(Dataset items)
▽

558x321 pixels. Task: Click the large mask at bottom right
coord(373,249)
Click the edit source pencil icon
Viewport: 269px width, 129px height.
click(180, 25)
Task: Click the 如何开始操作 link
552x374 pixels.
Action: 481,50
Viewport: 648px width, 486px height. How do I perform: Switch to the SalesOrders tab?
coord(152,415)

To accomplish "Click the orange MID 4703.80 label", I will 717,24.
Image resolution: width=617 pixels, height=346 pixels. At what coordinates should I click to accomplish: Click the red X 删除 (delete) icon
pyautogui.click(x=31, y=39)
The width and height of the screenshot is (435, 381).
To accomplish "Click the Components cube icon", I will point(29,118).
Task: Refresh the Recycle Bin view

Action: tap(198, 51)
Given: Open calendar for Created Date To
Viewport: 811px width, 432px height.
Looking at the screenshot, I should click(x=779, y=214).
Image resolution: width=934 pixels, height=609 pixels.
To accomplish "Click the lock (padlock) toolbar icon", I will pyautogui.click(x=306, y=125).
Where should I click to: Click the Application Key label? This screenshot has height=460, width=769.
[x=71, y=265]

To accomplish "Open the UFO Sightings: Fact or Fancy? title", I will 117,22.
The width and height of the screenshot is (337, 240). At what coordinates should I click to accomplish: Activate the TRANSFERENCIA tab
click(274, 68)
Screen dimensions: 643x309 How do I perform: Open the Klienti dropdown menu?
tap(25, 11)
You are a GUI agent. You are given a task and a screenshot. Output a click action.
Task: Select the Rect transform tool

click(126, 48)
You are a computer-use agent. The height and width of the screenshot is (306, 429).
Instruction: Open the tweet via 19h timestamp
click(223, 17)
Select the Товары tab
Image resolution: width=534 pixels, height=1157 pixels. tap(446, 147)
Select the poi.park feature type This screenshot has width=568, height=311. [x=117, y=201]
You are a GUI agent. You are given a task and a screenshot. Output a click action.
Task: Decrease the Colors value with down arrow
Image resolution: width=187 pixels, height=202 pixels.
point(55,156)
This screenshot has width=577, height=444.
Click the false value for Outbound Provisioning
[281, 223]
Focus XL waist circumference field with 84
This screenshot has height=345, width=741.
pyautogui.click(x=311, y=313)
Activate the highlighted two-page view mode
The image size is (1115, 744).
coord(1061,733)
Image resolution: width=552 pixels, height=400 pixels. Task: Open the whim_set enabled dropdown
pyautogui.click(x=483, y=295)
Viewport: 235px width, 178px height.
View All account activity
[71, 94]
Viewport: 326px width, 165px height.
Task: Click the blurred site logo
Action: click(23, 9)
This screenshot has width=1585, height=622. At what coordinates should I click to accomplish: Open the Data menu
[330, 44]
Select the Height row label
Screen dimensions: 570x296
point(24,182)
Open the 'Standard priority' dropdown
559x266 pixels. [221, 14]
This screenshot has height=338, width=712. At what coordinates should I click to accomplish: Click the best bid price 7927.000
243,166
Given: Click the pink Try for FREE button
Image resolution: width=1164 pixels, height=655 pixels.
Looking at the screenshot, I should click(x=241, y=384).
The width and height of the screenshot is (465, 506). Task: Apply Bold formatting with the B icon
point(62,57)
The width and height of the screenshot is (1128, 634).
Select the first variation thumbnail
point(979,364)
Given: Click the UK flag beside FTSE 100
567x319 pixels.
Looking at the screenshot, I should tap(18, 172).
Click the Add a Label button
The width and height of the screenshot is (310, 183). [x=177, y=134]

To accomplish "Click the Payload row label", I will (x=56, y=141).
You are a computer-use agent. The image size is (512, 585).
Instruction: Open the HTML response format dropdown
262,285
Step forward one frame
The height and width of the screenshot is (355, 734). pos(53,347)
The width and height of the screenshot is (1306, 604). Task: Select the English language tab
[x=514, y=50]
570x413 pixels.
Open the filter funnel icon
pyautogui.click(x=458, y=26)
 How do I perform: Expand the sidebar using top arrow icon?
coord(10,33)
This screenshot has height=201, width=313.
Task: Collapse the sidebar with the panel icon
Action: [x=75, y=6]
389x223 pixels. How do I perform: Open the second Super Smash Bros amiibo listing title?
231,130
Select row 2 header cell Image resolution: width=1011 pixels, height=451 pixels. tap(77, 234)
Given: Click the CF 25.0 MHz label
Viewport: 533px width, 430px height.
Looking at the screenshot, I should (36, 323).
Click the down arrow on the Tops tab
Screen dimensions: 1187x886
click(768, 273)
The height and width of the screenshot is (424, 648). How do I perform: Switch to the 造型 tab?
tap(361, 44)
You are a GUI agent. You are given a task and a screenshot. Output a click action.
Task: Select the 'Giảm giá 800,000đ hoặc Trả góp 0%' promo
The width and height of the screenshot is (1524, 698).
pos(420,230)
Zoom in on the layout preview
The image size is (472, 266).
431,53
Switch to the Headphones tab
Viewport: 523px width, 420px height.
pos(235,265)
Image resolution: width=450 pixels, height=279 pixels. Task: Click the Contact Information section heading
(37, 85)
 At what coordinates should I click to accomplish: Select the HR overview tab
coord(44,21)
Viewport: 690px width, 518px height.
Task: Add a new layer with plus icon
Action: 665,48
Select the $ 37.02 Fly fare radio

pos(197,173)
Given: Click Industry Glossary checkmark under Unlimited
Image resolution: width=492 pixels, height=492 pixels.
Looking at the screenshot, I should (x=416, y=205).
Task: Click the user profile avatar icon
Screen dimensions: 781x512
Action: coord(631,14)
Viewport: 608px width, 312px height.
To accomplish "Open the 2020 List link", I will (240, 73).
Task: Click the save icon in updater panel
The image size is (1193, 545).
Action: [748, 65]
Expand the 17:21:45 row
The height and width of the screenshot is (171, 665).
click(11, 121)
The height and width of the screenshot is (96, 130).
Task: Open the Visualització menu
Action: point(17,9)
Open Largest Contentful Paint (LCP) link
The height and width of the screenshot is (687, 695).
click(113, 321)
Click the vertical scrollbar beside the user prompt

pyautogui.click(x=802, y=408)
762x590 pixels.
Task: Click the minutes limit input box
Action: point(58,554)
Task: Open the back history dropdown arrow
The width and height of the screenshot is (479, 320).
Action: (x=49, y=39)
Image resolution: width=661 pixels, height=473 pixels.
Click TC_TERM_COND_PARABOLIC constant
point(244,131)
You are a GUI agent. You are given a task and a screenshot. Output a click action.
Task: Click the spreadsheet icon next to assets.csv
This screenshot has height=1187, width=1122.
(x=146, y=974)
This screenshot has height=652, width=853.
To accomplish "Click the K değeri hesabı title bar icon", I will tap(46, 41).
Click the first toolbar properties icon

△

▸ **Problem statement**: Write down all of the records again, word for word.

▸ **Solution for this exercise**:
558x321 pixels. Task: Click the large mask at bottom right
coord(373,249)
Click the edit source pencil icon
Viewport: 269px width, 129px height.
click(180, 25)
Task: Click the 如何开始操作 link
552x374 pixels.
Action: 481,50
Viewport: 648px width, 486px height. How do I perform: Switch to the SalesOrders tab?
coord(152,415)

To accomplish "Click the orange MID 4703.80 label", I will 717,24.
Image resolution: width=617 pixels, height=346 pixels. At what coordinates should I click to accomplish: Click the red X 删除 (delete) icon
pyautogui.click(x=31, y=39)
The width and height of the screenshot is (435, 381).
To accomplish "Click the Components cube icon", I will point(29,118).
Task: Refresh the Recycle Bin view

Action: tap(198, 51)
Given: Open calendar for Created Date To
Viewport: 811px width, 432px height.
Looking at the screenshot, I should click(x=779, y=214).
Image resolution: width=934 pixels, height=609 pixels.
To accomplish "Click the lock (padlock) toolbar icon", I will pyautogui.click(x=306, y=125).
Where should I click to: Click the Application Key label? This screenshot has height=460, width=769.
[x=71, y=265]

To accomplish "Open the UFO Sightings: Fact or Fancy? title", I will 117,22.
The width and height of the screenshot is (337, 240). At what coordinates should I click to accomplish: Activate the TRANSFERENCIA tab
click(274, 68)
Screen dimensions: 643x309 How do I perform: Open the Klienti dropdown menu?
tap(25, 11)
You are a GUI agent. You are given a task and a screenshot. Output a click action.
Task: Select the Rect transform tool

click(126, 48)
You are a computer-use agent. The height and width of the screenshot is (306, 429).
Instruction: Open the tweet via 19h timestamp
click(223, 17)
Select the Товары tab
Image resolution: width=534 pixels, height=1157 pixels. tap(446, 147)
Select the poi.park feature type This screenshot has width=568, height=311. [x=117, y=201]
You are a GUI agent. You are given a task and a screenshot. Output a click action.
Task: Decrease the Colors value with down arrow
Image resolution: width=187 pixels, height=202 pixels.
point(55,156)
This screenshot has width=577, height=444.
Click the false value for Outbound Provisioning
[281, 223]
Focus XL waist circumference field with 84
This screenshot has height=345, width=741.
pyautogui.click(x=311, y=313)
Activate the highlighted two-page view mode
The image size is (1115, 744).
coord(1061,733)
Image resolution: width=552 pixels, height=400 pixels. Task: Open the whim_set enabled dropdown
pyautogui.click(x=483, y=295)
Viewport: 235px width, 178px height.
View All account activity
[71, 94]
Viewport: 326px width, 165px height.
Task: Click the blurred site logo
Action: click(23, 9)
This screenshot has width=1585, height=622. At what coordinates should I click to accomplish: Open the Data menu
[330, 44]
Select the Height row label
Screen dimensions: 570x296
point(24,182)
Open the 'Standard priority' dropdown
559x266 pixels. [221, 14]
This screenshot has height=338, width=712. At what coordinates should I click to accomplish: Click the best bid price 7927.000
243,166
Given: Click the pink Try for FREE button
Image resolution: width=1164 pixels, height=655 pixels.
Looking at the screenshot, I should click(x=241, y=384).
The width and height of the screenshot is (465, 506). Task: Apply Bold formatting with the B icon
point(62,57)
The width and height of the screenshot is (1128, 634).
Select the first variation thumbnail
point(979,364)
Given: Click the UK flag beside FTSE 100
567x319 pixels.
Looking at the screenshot, I should tap(18, 172).
Click the Add a Label button
The width and height of the screenshot is (310, 183). [x=177, y=134]

To accomplish "Click the Payload row label", I will (x=56, y=141).
You are a computer-use agent. The image size is (512, 585).
Instruction: Open the HTML response format dropdown
262,285
Step forward one frame
The height and width of the screenshot is (355, 734). pos(53,347)
The width and height of the screenshot is (1306, 604). Task: Select the English language tab
[x=514, y=50]
570x413 pixels.
Open the filter funnel icon
pyautogui.click(x=458, y=26)
 How do I perform: Expand the sidebar using top arrow icon?
coord(10,33)
This screenshot has height=201, width=313.
Task: Collapse the sidebar with the panel icon
Action: [x=75, y=6]
389x223 pixels. How do I perform: Open the second Super Smash Bros amiibo listing title?
231,130
Select row 2 header cell Image resolution: width=1011 pixels, height=451 pixels. tap(77, 234)
Given: Click the CF 25.0 MHz label
Viewport: 533px width, 430px height.
Looking at the screenshot, I should (36, 323).
Click the down arrow on the Tops tab
Screen dimensions: 1187x886
click(768, 273)
The height and width of the screenshot is (424, 648). How do I perform: Switch to the 造型 tab?
tap(361, 44)
You are a GUI agent. You are given a task and a screenshot. Output a click action.
Task: Select the 'Giảm giá 800,000đ hoặc Trả góp 0%' promo
The width and height of the screenshot is (1524, 698).
pos(420,230)
Zoom in on the layout preview
The image size is (472, 266).
431,53
Switch to the Headphones tab
Viewport: 523px width, 420px height.
pos(235,265)
Image resolution: width=450 pixels, height=279 pixels. Task: Click the Contact Information section heading
(37, 85)
 At what coordinates should I click to accomplish: Select the HR overview tab
coord(44,21)
Viewport: 690px width, 518px height.
Task: Add a new layer with plus icon
Action: 665,48
Select the $ 37.02 Fly fare radio

pos(197,173)
Given: Click Industry Glossary checkmark under Unlimited
Image resolution: width=492 pixels, height=492 pixels.
Looking at the screenshot, I should (x=416, y=205).
Task: Click the user profile avatar icon
Screen dimensions: 781x512
Action: coord(631,14)
Viewport: 608px width, 312px height.
To accomplish "Open the 2020 List link", I will (240, 73).
Task: Click the save icon in updater panel
The image size is (1193, 545).
Action: [748, 65]
Expand the 17:21:45 row
The height and width of the screenshot is (171, 665).
click(11, 121)
The height and width of the screenshot is (96, 130).
Task: Open the Visualització menu
Action: point(17,9)
Open Largest Contentful Paint (LCP) link
The height and width of the screenshot is (687, 695).
click(113, 321)
Click the vertical scrollbar beside the user prompt

pyautogui.click(x=802, y=408)
762x590 pixels.
Task: Click the minutes limit input box
Action: point(58,554)
Task: Open the back history dropdown arrow
The width and height of the screenshot is (479, 320).
Action: (x=49, y=39)
Image resolution: width=661 pixels, height=473 pixels.
Click TC_TERM_COND_PARABOLIC constant
point(244,131)
You are a GUI agent. You are given a task and a screenshot. Output a click action.
Task: Click the spreadsheet icon next to assets.csv
This screenshot has height=1187, width=1122.
(x=146, y=974)
This screenshot has height=652, width=853.
To accomplish "Click the K değeri hesabı title bar icon", I will tap(46, 41).
Click the first toolbar properties icon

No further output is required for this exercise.